FlashForward began with a kick ass premise: On a regular day the entire world’s population simultaneously blacked out for 137 seconds. Those people who didn’t die in a car crash or when their bus took a dunk in a lake or by some other horrible accident experienced a ”flashfoward” showing them a moment in their life approximately six months into the future. The entire phenomenon sends the world into chaos. Who or what caused the world to lose consciousness at the same time and could it happen again? Are these premonitions the truth? And what about those folks who only saw black? Are they to assume that they are dead in six months? Most of those people do. This overall mystery is at the heart of ABC’s latest sci-fi adventure/drama.
FlashForward premiered to huge ratings last fall, but has seen its audience taper off steadily. The series went on hiatus in December and the network has wisely released this DVD set containing the first ten episodes before FlashForward returns to the air on March 10. Anyone who missed an episode or anyone who is was interested by was afraid they would be lost because the missed early episodes can now give the show a look and decide whether it’s for them.
I found FlashForward compelling enough that I kept watching every episode, even though I have some problems with it, the least of which is star Joseph Fiennes American accent. To my ears it sounds odd, leading me to ask why he can’t just use his natural voice. Fiennes portrays FBI agent Benford. In a post 9/11 world, is it so out of the question that an Englishman to be working for the FBI? Makes sense to me. My chief problem with FlashForward is the tendency of the writers to have characters repeat information over and over. This is especially annoying when you’ve just watched a ”previously on FlashFoward“ montage; and then one to two minute into the episode a main character explains, almost in detail, what you’ve just been told…. one to two minutes ago!
Case in point: John Cho is agent Noh, Benford’s partner. Noh is one of those characters that did not have a flashforward and thus, he is slowly starting to question whether he’s going to die soon. It doesn’t help that he gets a mysterious phone call from an anonymous caller who tells him the exact day he will be murdered. Needless to say, Noh is a little edgy. The poor guy is engaged and he’s keeping the information from his fiancÁ© (which is an excellent way to form a healthy relationship), so he’s a little edgy. It seems that whenever Noh goes off on his partner, Benford’s response is: ”We need to talk about how you didn’t have a flashforward and now you think that you’re going to die in six months.” It is the most unnaturally written dialogue ever and it takes you out of the moment.
That is just one example, but FlashForward is constantly resorting to this weak, outdated manner of writing that just doesn’t cut it in a TV landscape that has given us Battlestar Galactica and Lost. Sure, FlashForward is pulp entertainment, but it doesn’t have to be so clunky. And when viewing episodes back to back on DVD, this flaw only becomes more apparent.
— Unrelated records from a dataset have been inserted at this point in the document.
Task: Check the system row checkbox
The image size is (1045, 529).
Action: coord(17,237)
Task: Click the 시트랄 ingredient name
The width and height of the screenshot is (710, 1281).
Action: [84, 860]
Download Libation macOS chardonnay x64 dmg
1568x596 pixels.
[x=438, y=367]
Each character has a compelling storyline. Among the main characters are Fiennes’s Benford, a recovering alcoholic whose marriage nearly collapsed due to his job and drinking. In his flashforward, he is seen working late in the office with a flask in his hand. As masked gunmen approached, he woke up. Benford’s wife is Dr. Olivia Benford (Sonya Walger, aka Penny from Lost). She is a brilliant surgeon who loves her husband but is exasperated by this whole flashforward business. She doesn’t believe it. In her vision she saw herself involved with another man. Agent Benford learns this and becomes jealous, especially when the man in Olivia’s flashforward turns up in her hospital. He is Lloyd Simcoe (Jack Davenport) an academic who may have something to do with the whole blackout. Later on in the first ten episodes, we learn that Jack is in cahoots with Dominic Monaghan’s Simon Campos. Simon is a character you’re not sure you can trust.
Each of these characters lives seem to be intertwined in some manner, leading us to believe there is always more than meets the eye in this show (isn’t there always?).
The overall production value of FlashForward is excellent. Direction, cinematography and all of the actors are outstanding (Fiennes accent aside). In particular I really enjoy what Brian F. O’Byrne has done in the role of Aaron, Benford’s AA sponsor who is dealing with shock of his daughter’s death in Afghanistan. Just as he’s beginning to accept that she is dead, the flashforwards occur. In his, Aaron sees himself sitting by his daughter’s bedside and she is alive. Aaron struggles to make sense of his vision and O’Byrne brings a great deal of pain and spiritual struggle to his character. I have found this performance fascinating.
Despite ABC’s attempts to position FlashForward as the new Lost, it’s too soon to hand the sci-fi/wacky drama crown over to the freshman series. It’s true that with Lost wrapping up its run this spring, the network is in need of another epic, episodic program. Perhaps the pressure to achieve greatness is so extreme that it’s bearing down on the production. FlashForward still has a chance to achieve some greatness; hopefully the hiatus, and this DVD set, will help the producers look back and build on the promise of that kick ass premise.